In marriage work, I teach couples to learn how to mutually work together to run their homes and life so that they can build up each other and their marriage and families.  

Empowering Women 

Friday was International Women’s Day. Every day, I am surround by women, at my office and in my home. I wake up to currently 2-3 beautiful women and I end my day with several awesome women. Women have given me some of the best direction in my life.  

It feels like a woman’s role today continues to be constricted by ignorance and a culturally appropriated message lifted from select passages from the Bible. A woman’s place is to not only to be an ally with her partner but also to be a strong independent force on her own.  

As a girl dad, I have watched my strong girls grow to strong woman. I have both taken a back seat and have been an ally in their growth. As men of faith, we must do the same for the strong women in our lives.  

Here are five ways we can empower the women in our lives: 

Be a better listener. In therapy speak, this is learning how to actively listen. Here, you are doing more than listening, you are hearing what is being said and asking open-ended questions, clarifying questions and making affirming statements. 
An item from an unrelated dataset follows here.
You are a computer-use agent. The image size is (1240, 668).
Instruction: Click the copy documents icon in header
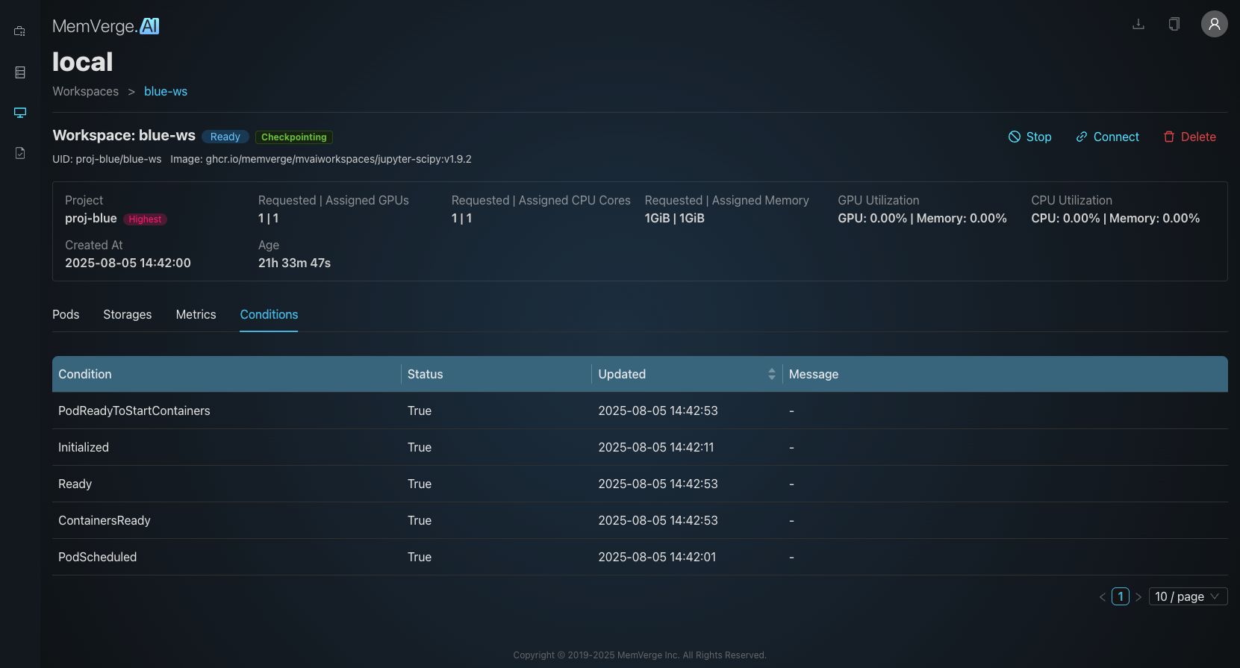pyautogui.click(x=1174, y=25)
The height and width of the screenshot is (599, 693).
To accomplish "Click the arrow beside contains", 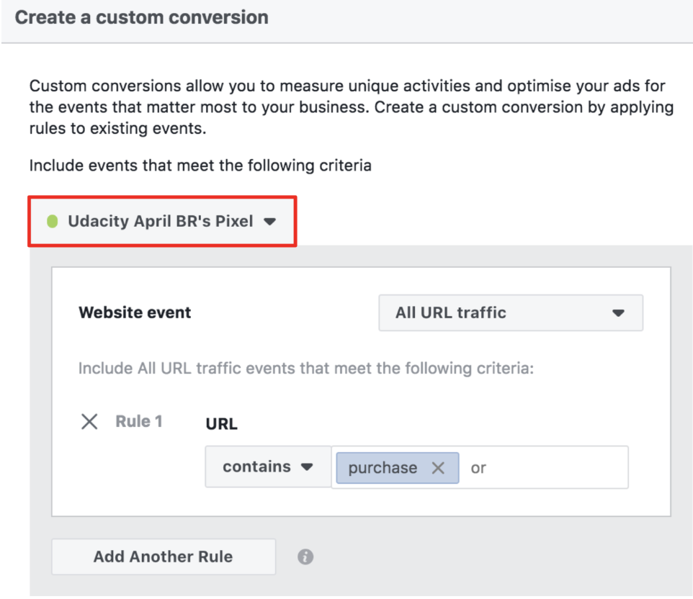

Encourage independence. A key response I coach couples when trying to navigate a problem their partner is having, is this “do you need me to fix or do you need me to listen?” 

Secondly, when my wife decided she wanted to go after her Master’s, I was all in and threw all of my support after her. When she struggles, I can offer her some of my experiences, but mostly, it is encouraging her to lean on her own abilities and not be afraid to try something different.  

Check your stereotypes and biases. I have worked in a lot of small towns and still live in small towns. I will gladly call someone out when they say, “You know how women are”. Change starts when we stop being complacent.  

Expressing care and gratitude. Encouragement begins at home. Show your appreciation to the girls and women in your life. A thank-you note, a helping hand, or a heartfelt conversation can make a world of difference. 

Advocacy. We need to write to our political leaders and our religious leaders advocating for women’s rights. Unfortunately, today there is a strong narrative against women’s rights and even reversing hard fought rights gained by women. As a girl dad, it hurts to see that my girls cannot enjoy the same safety and freedoms that I take for granted.